The questionnaire is simple and usually takes about 2 minutes to finish. You can complete it before your doctor’s appointment if you like.

They’ll determine whether your symptoms were due to primary, secondary, tertiary causes, or a combination. If you choose to treat them, the doctor will recommend different options based on the specific causes of your sexual dysfunction. They’ll decide which experts should be involved in your care. This may include neurologists, urologists, nurses, or psychologists.

For primary causes, your doctor may provide tips to treat:

Orgasmic dysfunction or premature/delayed ejaculation. Doctors can review current medications that could be affecting you. These may include:

  • Antipsychotics
  • Selective serotonin reuptake inhibitors (SSRIs)
  • Tricyclic antidepressants (TCAs)

They’ll also want to learn more about the different factors that could affect sexual dysfunction (like other secondary or tertiary symptoms) and focus on proper symptom management.

Lack of vaginal lubrication. You can use water-soluble lubricants before and during sex. Other options include lubricants that have menthol or other agents that can improve your sensation (examples include K-Y Jelly, Replens, or Astroglide).

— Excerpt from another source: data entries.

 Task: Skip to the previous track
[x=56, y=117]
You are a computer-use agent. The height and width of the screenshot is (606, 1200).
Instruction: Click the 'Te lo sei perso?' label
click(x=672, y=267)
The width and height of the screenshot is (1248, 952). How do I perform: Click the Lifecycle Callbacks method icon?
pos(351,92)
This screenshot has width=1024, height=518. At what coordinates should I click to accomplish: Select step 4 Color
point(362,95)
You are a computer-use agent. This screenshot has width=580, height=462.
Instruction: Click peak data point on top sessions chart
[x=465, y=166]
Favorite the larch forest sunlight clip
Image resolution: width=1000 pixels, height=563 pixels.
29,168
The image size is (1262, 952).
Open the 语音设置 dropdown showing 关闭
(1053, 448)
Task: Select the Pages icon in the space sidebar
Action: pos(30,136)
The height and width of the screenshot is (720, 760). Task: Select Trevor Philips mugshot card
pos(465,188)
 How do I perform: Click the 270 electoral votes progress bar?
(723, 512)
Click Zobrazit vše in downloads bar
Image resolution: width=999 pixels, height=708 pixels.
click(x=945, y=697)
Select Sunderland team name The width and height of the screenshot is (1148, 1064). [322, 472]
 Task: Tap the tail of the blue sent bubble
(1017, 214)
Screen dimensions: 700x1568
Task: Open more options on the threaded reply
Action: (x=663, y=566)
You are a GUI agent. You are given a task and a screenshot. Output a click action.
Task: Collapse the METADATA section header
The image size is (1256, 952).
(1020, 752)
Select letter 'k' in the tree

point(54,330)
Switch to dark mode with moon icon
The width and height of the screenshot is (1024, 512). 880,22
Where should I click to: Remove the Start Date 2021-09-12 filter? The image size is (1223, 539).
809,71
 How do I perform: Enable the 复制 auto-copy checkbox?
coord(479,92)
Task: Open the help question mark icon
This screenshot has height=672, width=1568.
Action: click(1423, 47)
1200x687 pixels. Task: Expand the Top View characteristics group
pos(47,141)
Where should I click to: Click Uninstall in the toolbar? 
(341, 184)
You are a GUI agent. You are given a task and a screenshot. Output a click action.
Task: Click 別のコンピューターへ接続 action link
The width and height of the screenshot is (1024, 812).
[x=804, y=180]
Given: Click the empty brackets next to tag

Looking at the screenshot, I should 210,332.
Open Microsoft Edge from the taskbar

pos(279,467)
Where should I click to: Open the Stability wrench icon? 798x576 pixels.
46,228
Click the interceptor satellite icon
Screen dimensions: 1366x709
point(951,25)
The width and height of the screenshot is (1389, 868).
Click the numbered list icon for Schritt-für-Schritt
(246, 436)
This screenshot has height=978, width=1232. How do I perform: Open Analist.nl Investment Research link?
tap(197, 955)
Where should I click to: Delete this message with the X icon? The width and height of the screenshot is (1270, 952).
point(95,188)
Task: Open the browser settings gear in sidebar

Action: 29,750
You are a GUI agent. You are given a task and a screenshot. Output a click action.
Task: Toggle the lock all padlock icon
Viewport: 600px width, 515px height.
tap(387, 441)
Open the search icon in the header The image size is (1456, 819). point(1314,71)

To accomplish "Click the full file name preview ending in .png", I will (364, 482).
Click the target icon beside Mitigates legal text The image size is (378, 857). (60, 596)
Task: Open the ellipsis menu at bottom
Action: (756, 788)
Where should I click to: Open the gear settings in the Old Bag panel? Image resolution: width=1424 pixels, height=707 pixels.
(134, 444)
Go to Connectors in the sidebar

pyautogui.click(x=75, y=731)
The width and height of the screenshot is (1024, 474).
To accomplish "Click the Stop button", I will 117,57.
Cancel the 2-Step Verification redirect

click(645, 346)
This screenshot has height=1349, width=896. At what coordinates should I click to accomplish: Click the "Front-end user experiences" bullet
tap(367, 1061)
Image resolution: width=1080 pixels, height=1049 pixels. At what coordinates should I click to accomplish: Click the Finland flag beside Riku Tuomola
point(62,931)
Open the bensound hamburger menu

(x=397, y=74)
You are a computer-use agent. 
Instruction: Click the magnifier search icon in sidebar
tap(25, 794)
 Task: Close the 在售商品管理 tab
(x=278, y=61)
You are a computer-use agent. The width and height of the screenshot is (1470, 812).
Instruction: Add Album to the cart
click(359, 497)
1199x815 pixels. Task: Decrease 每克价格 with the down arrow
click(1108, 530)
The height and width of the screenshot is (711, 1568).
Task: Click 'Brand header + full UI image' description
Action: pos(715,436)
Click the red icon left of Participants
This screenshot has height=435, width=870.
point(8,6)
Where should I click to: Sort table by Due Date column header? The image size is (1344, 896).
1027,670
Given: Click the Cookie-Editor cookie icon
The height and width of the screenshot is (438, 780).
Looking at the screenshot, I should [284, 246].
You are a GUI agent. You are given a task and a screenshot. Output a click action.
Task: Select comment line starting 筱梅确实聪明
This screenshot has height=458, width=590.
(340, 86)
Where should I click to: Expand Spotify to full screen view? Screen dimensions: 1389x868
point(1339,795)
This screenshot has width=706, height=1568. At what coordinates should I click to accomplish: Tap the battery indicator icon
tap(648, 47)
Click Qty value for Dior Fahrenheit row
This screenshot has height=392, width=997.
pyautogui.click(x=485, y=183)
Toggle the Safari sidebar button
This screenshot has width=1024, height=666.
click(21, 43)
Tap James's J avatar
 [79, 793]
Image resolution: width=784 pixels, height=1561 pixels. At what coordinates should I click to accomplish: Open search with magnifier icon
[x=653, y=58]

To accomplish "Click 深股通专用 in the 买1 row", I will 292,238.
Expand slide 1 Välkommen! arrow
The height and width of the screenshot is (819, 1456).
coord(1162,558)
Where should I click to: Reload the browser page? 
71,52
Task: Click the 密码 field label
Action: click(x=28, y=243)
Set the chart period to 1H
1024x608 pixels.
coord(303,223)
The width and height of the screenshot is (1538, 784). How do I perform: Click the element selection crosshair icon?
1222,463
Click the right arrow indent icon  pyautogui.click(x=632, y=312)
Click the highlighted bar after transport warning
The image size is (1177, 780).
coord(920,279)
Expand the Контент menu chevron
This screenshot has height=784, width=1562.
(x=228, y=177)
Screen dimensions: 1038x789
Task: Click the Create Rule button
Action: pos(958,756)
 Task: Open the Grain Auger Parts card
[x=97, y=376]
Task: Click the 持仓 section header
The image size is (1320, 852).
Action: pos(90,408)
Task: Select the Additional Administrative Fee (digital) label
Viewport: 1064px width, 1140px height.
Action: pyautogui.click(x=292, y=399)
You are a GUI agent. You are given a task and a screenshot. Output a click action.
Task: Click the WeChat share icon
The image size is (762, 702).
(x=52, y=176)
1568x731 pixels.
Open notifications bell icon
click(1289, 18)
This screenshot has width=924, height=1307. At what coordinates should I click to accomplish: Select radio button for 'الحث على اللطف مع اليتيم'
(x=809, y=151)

Lower libido. Your doctor may suggest cognitive behavioral therapy (CBT) to address certain beliefs about sexual functioning and sexuality. You could also try:

  • Couples therapy/counseling
  • Changing your medications
  • Discussing the use of medications to help with sex drive
  • Try body mapping exercises

Lack of genital sensation or a “pins and needles” feeling. You can improve your genital sensation with more intense genital stimulation or with vibrators. Your doctor may also suggest CBT or couples therapy/counseling.

Erectile dysfunction. To combat this symptom, experts may suggest:

  • PDE-5 (phosphodiesterase-type5) inhibitors
  • Injectable medications such as prostaglandin
  • Changing your SSRIs and other medications
  • Bupropion as an antidepressant
  • A vacuum assistive device (but only for less than 30 minutes)
  • CBT

To treat secondary causes of sexual dysfunction, your doctor may suggest that you address:

Fatigue. You can use energy conservation strategies like planning to have sex when your MS-related fatigue is low, taking naps, or using walking aids.

Bladder and bowel issues. You can limit the amount you drink before sex. You can also try:

  • Self-catherization (using a catheter to empty your bladder) just before sex
  • Planned bowel movements twice a day and before you have sex
  • Using condoms to protect from leakage

You could also use anticholinergic medications, but they may lower vaginal lubrication. You can combat this with a water-soluble lubricant.

Spasticity. You may be referred to a physical therapist who can show you range-of-motion exercises to help with this symptom. You can also take antispasticity medication a half hour before sex.

You and your partner can also try different sexual positions to figure out which ones are most comfortable and ease pain from your spasticity.

Cognitive changes. You need to have good concentration for pleasurable sex. To keep your mind focused, you should minimize nonsexual distractions and emphasize sensual and sexual stimuli. You can also try cognitive rehabilitation to combat this symptom.

Your doctor may address tertiary causes like:

Body image. You can help address any body image issues with CBT, couples counseling, or sex therapy.

Role reversal. If your sexual partner is also your caregiver, you might want to ask other family members to help with your care as well. This can lower the “role conflict” you and your partner may have. You can also try individual or couples counseling to help with this.

Depression. CBT can help treat depression. You might also want to ask your doctor about taking SNRIs instead of SSRIs antidepressants.